Necessities (50%): Groceries, mortgage, bills, insurance, loans, transportation expenses, clothing, and everything else that you NEED.

Play (10%): Travel or vacation trips, dining-out, and indulgences. I define ‘indulgences’ as something that I can live without but “I-don’t-care-I-must-have-it” because I DESERVE it.  You can spend this money on a whim or save it for, say, a future travel plan, in which case, I suggest opening up a savings account so that the fund earns interest while you wait for that travel plan to happen.

Education (10%): Children’s tuition and other school fees, opportunities for growth and development, RESP contributions or savings for your children’s future education, books and learning materials, and other learning-related expenses.

Give (10%): Donations, gifts, and financial help extended to families and friends.

Financial Freedom Account (10%):  This is the fund that you save for your investment ideas/plans.  Maybe, a down payment for a rental property or for funding other passive income streams that you have in mind.  The idea is to invest in something that will make your money grow and give you returns.

Long-Term Savings for Spending (10%):  This is for those bigger stuff that you want, say a new car or new furniture for your house, home improvements and renovations, savings for emergency fund, etc.

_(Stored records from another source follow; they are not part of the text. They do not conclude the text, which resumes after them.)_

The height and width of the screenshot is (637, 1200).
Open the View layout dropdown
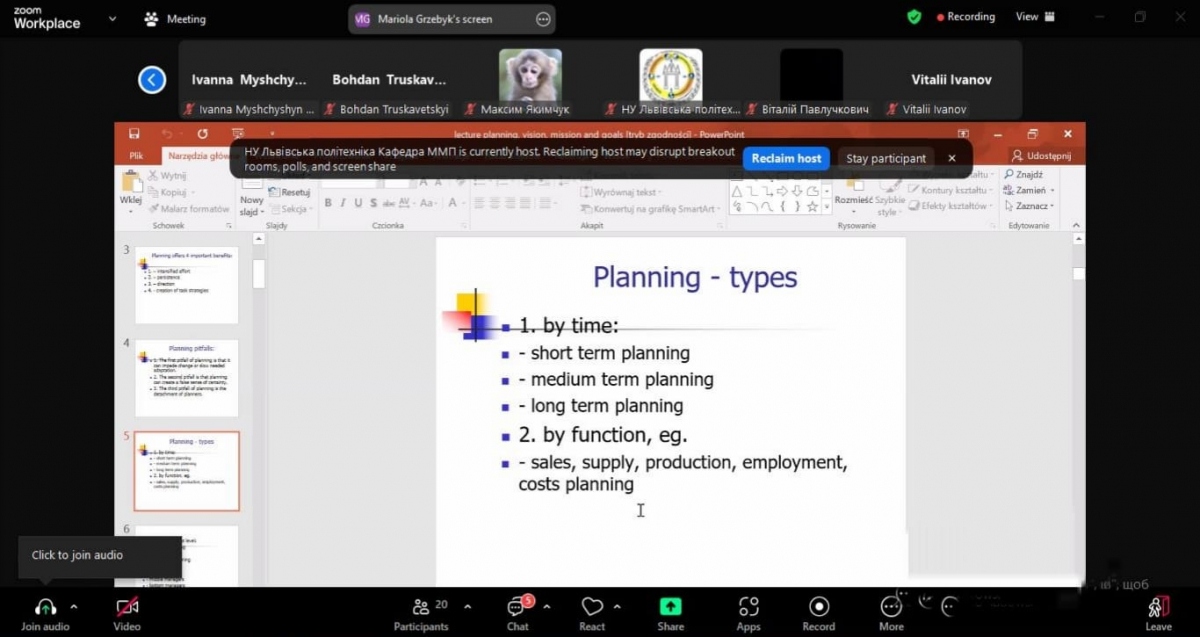(1034, 17)
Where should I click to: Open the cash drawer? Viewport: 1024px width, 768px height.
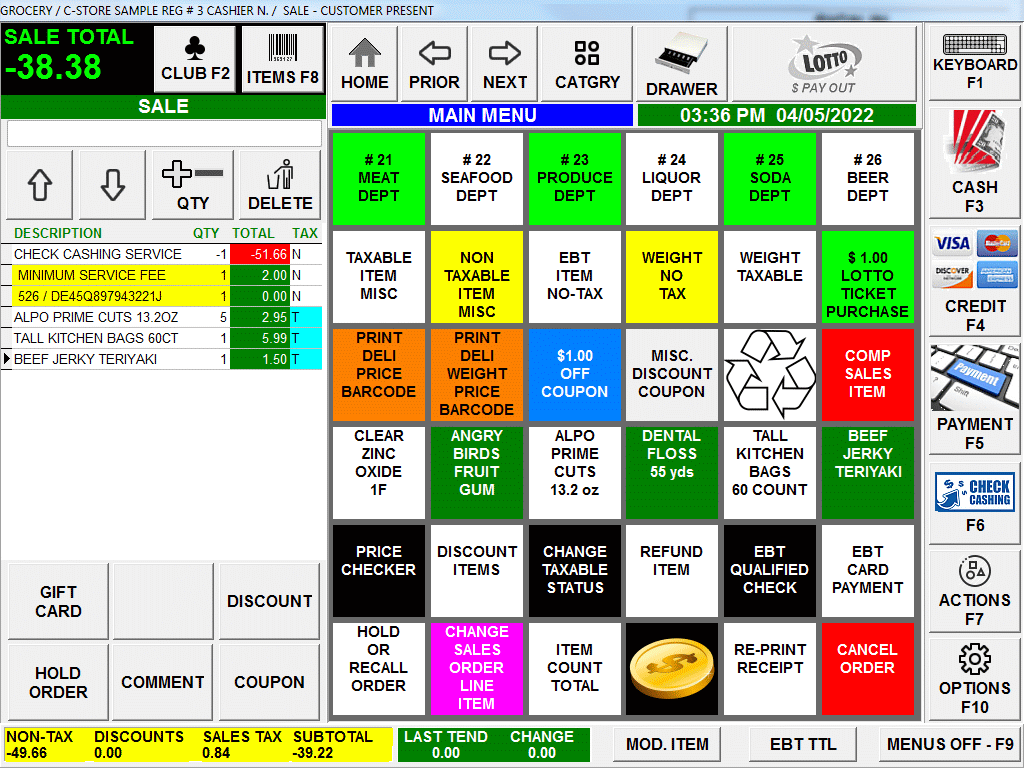(681, 64)
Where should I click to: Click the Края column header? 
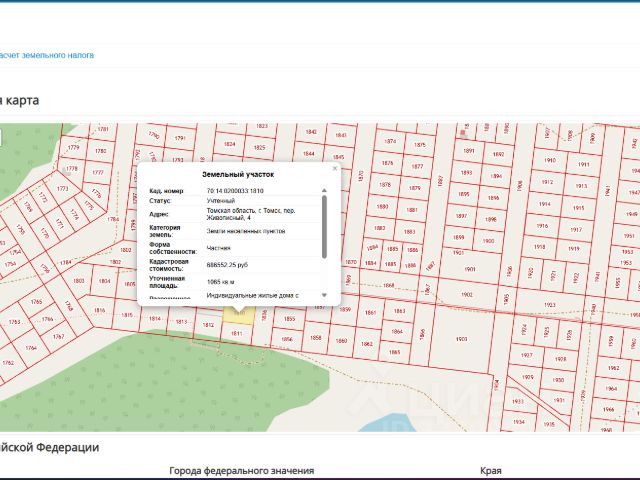[x=490, y=470]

Now do not get too obsessed with the allocations.  Like I said, work on a budget that will best accommodate your current needs.  Say, increasing your budget for necessities to maybe 70% and reducing your budget for play or education or even your savings to 5% as you pay for an existing loan and adjusting your allocations as you reduce or pay off all your loans.  What’s important is that you are now looking squarely at your current situation and you are doing something towards achieving your financial goals.

Happy budgeting!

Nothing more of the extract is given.